CISCアーキテクチャ
パソコン初期からCPUの設計アーキテクチャと言えばCISCが主流で、Intel・AMDとも未だにこの呪縛から逃れられていないのが現状です。 『Complex Instruction Set Computer』の略がCISCです。要するに、プログラムを書く時に、CPUが理解できる命令文としていかに複雑な命令文で記述できるか、というのがCISCプロセッサのポイントです。
インテルの80x86CPUやモトローラの680x0CPUなど、80年代以降のパソコンを支えてきたCPUチップはCISCチップとして設計されてきました。
複雑な命令を駆使してプログラムできる利点がCISCアーキテクチャによるCPUの最大の利点ですが、反面、多様化してゆくCPU処理ニーズに対応するにはプロセッサパワー(例えば動作周波数)が向上し続けることが前提となり、特に90年代以降の「GHz・・・どっちが早い?」的なCPU性能比較が続く下地となっているのです。
RISCアーキテクチャ
CPUの命令文を切り口にしたもうひとつの形がRSICチップです。
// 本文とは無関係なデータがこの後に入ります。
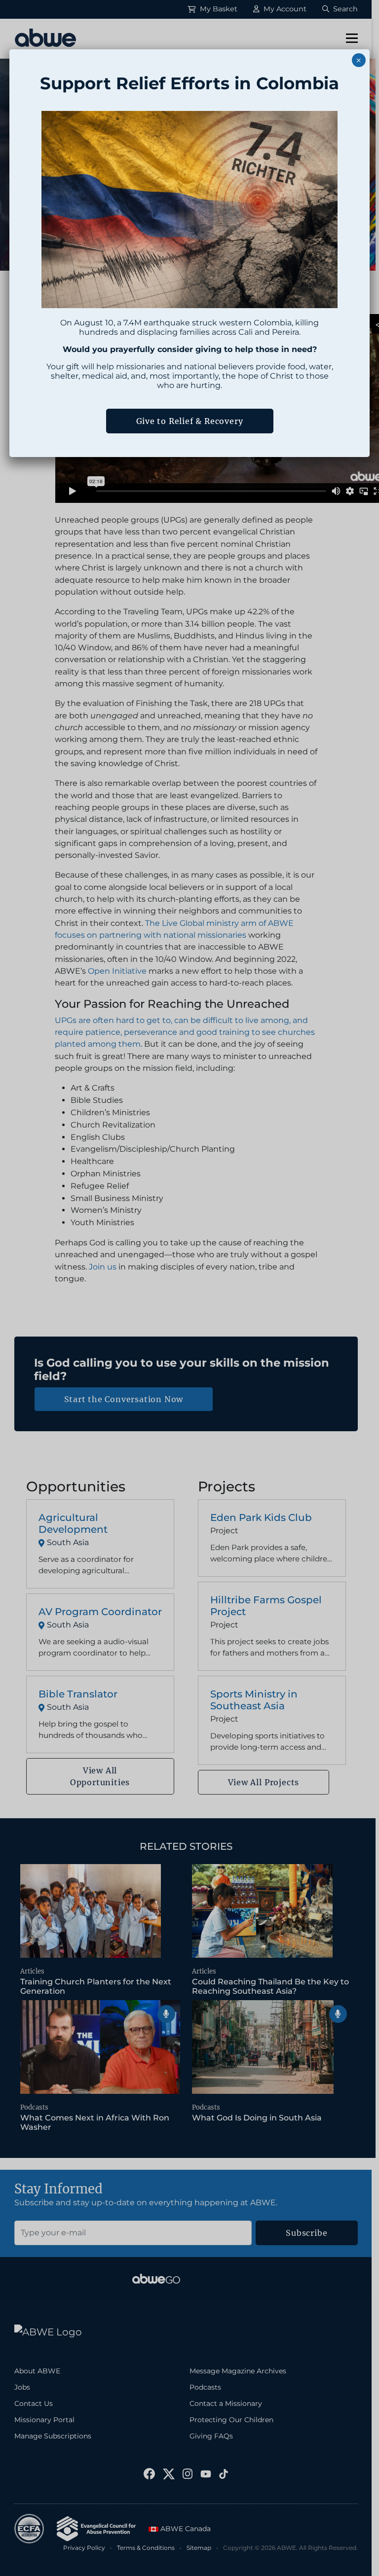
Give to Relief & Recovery (189, 421)
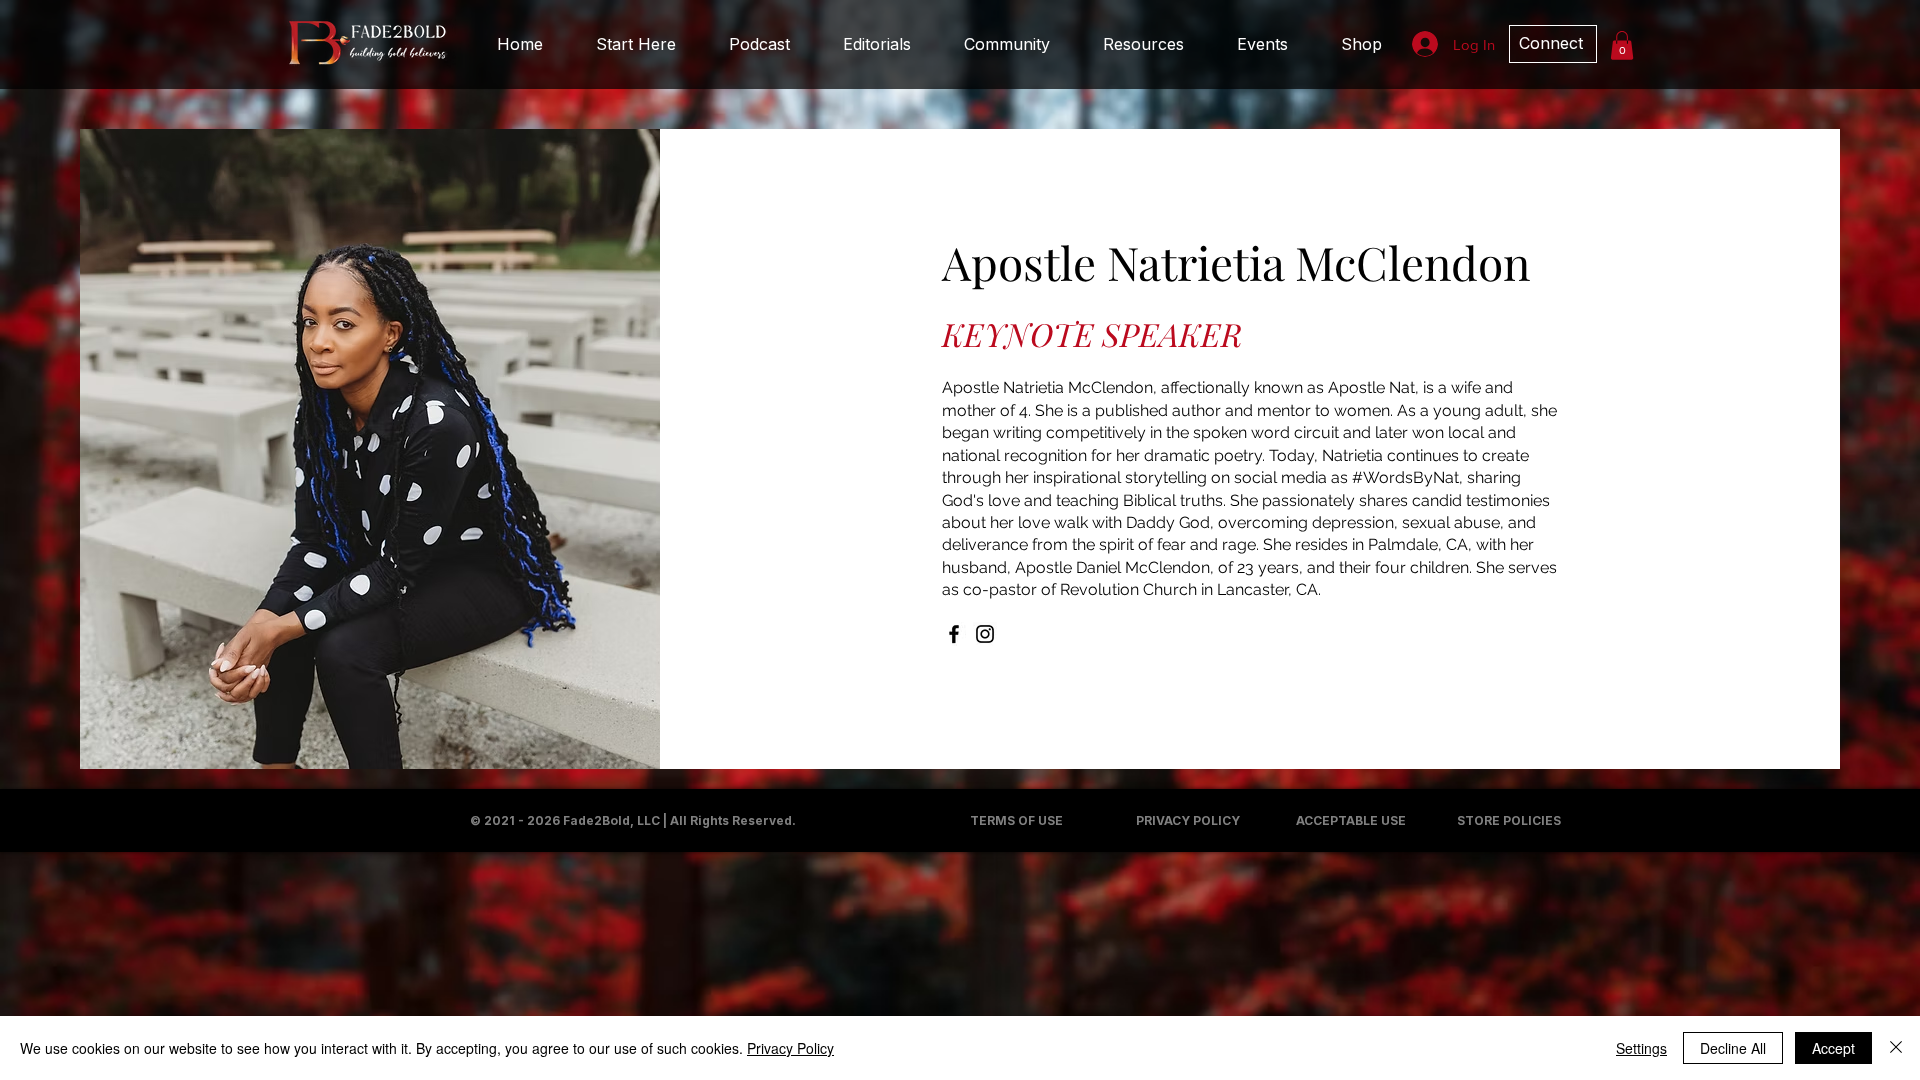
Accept (1833, 1048)
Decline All (1733, 1048)
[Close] (1896, 1048)
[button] (1622, 45)
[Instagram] (985, 634)
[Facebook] (954, 634)
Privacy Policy (790, 1048)
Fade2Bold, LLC (613, 820)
CISCに対するアイデアで、『Reduced Instruction Set Computer』の略称です。
CISC・CPUの特徴は「複雑な命令文セットでプログラムできるCPUである事」と書きましたが、実際に書かれたプログラムを見ると「以外と使われているのは殆どが単純な命令」である事も知られるようになると、「そんなに複雑な命令セットを持ったCPUなんて要らないじゃないか」という声が上がるようになります。
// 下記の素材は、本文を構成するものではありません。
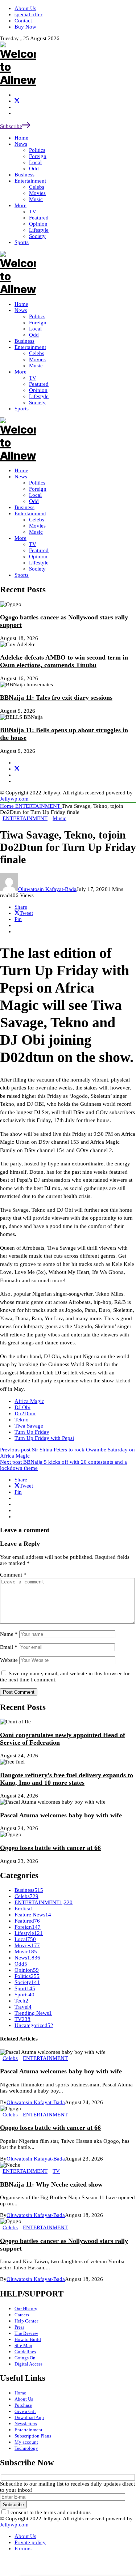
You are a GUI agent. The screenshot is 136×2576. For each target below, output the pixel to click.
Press (19, 2327)
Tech (21, 2001)
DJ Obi (22, 1407)
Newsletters (26, 2423)
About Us (24, 2399)
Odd (34, 501)
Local (35, 495)
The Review (26, 2333)
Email (8, 1647)
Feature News (33, 1915)
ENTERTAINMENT (38, 806)
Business (24, 507)
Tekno (22, 1420)
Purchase (23, 2405)
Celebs (36, 520)
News (21, 476)
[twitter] (17, 101)
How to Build (28, 2339)
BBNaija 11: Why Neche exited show (51, 2184)
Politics (37, 483)
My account (26, 2442)
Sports (22, 575)
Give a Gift (25, 2411)
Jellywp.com (14, 799)
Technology (26, 2448)
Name (9, 1634)
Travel (23, 2007)
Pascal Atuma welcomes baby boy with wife (61, 1815)
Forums (23, 2548)
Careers (22, 2314)
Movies (37, 526)
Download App (29, 2417)
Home (21, 470)
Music (36, 532)
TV (32, 544)
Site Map (23, 2345)
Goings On (25, 2357)
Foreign (37, 489)
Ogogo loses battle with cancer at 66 (50, 1847)
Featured (39, 550)
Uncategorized (34, 2025)
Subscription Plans (33, 2436)
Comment (13, 1575)
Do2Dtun (25, 1413)
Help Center (26, 2321)
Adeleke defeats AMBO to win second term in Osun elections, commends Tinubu (64, 661)
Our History (26, 2308)
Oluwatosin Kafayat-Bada (47, 889)
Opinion (38, 556)
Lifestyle (39, 563)
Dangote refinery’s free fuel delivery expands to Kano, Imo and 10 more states (66, 1778)
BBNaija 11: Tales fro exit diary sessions (56, 697)
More (20, 538)
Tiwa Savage (29, 1426)
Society (37, 569)
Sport (25, 1988)
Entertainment (30, 513)
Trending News (33, 2013)
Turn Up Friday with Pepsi (44, 1438)
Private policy (30, 2542)
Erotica (24, 1908)
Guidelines (25, 2351)
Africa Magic (29, 1401)
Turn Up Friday (32, 1432)
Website (9, 1660)
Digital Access (28, 2364)
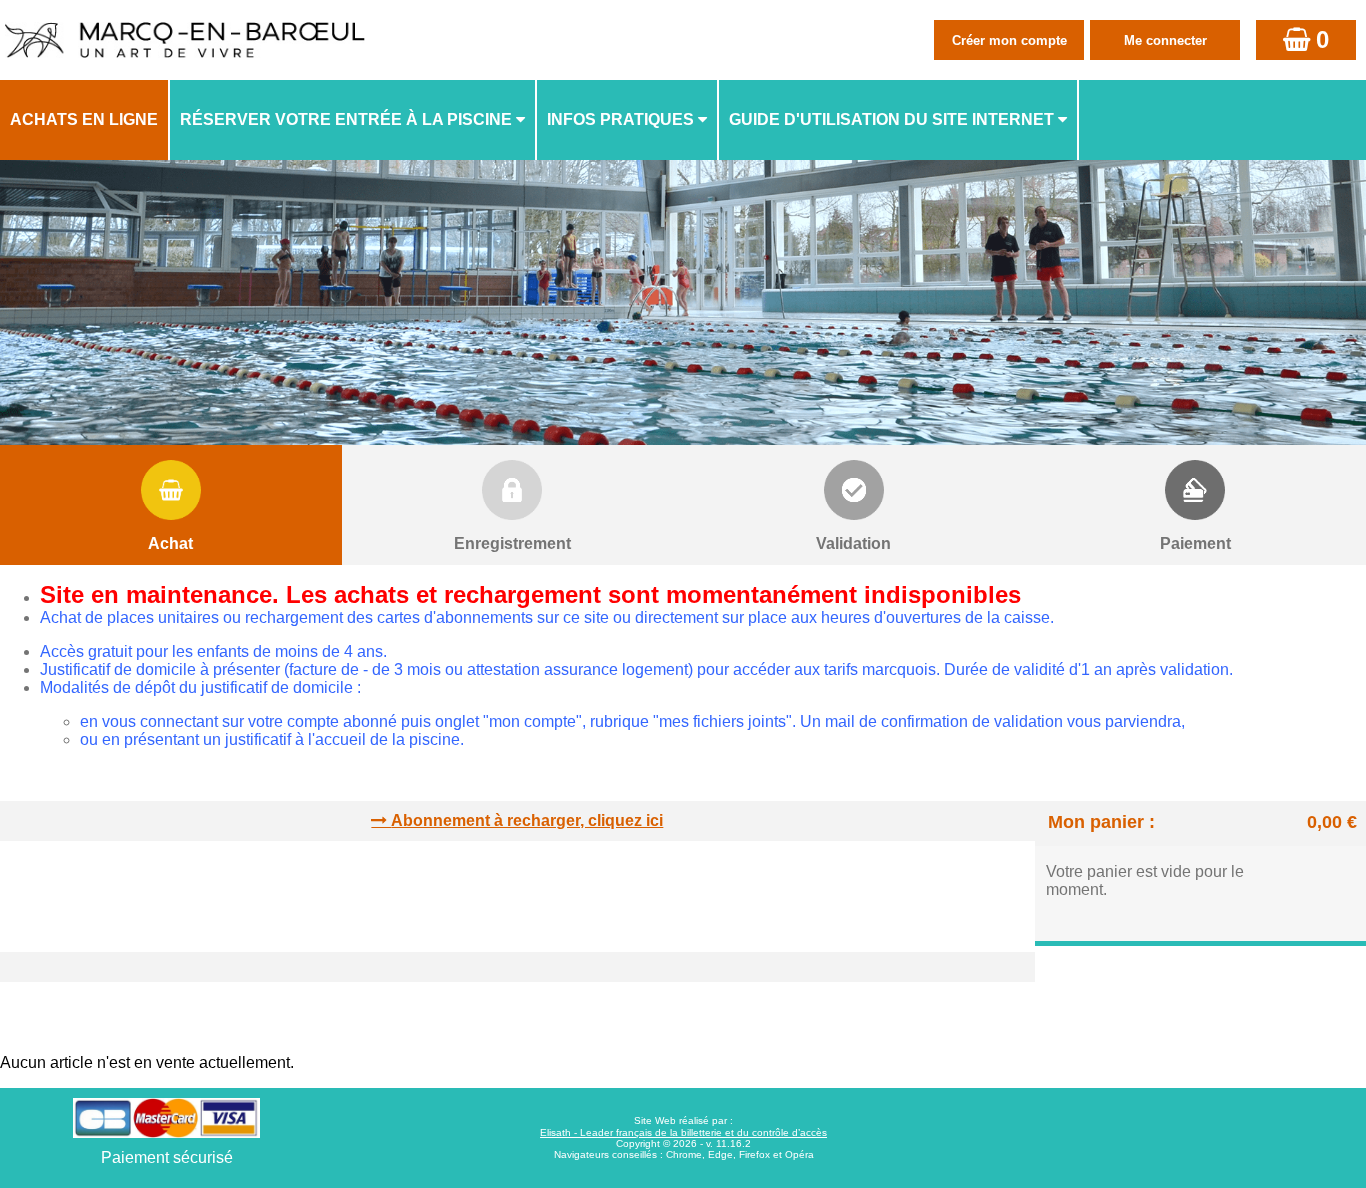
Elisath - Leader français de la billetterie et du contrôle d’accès (683, 1132)
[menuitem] (85, 120)
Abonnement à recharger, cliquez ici (527, 820)
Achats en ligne (84, 119)
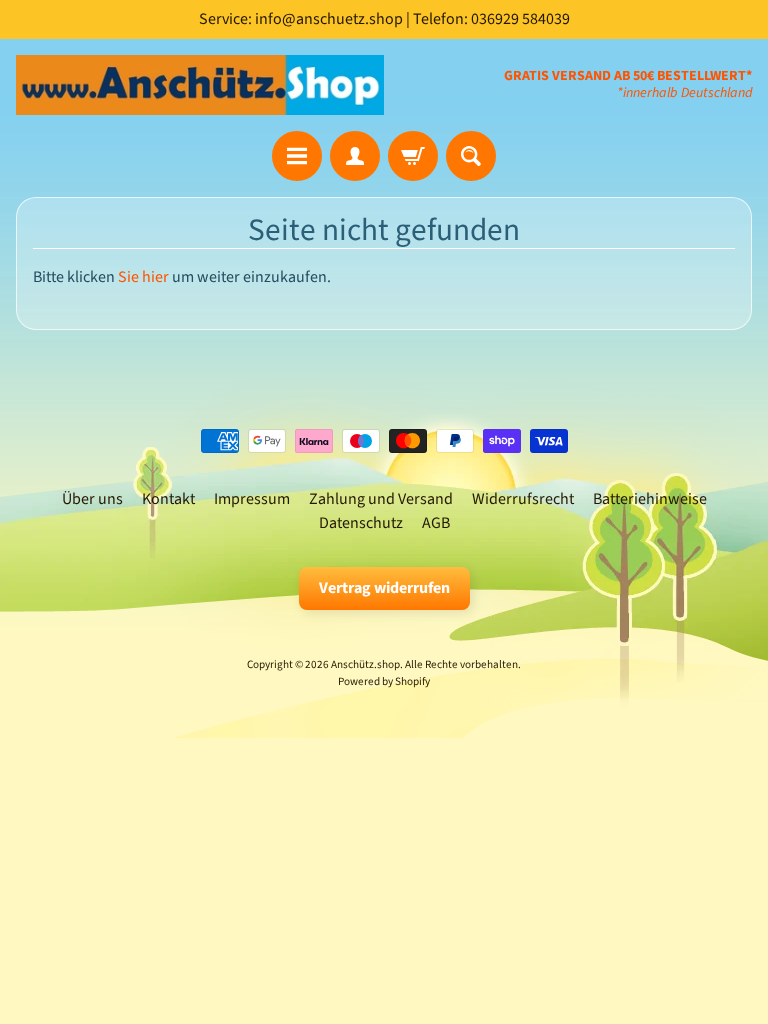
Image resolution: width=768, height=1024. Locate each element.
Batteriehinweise (650, 499)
そこで、「余分な命令セットをバッサリ落として、必要なものだけを理解するCPU」として設計されてきたのがRISCチップです。代表的なものはモトローラのPowerPC。一時期のパワー・マックを支えたCPUですね。
RISCとCISC・CPU、結局は・・・・。
結論から言うと、PowerMacの失敗を見ても理解できる通り、RISCチップは少なくともパソコン市場では過去のものとなったと言っていいでしょう。
一部はスーパーコンピュータや超高機能サーバーなどで残っていますが、パソコン用チップといえば、CISC全盛が現状です。
日頃見聞きするインテル・CoreシリーズもAMDのCPUも皆CISCチップです。但し、ややこしいのは「内部RISC的処理」という考え方で、現にインテルもPentium ProからPentium IIIプロセッサまでを主軸に「CPU内部で命令セットをRISCなみに単純化して処理」する事で処理速度を上げるという手法を取っています。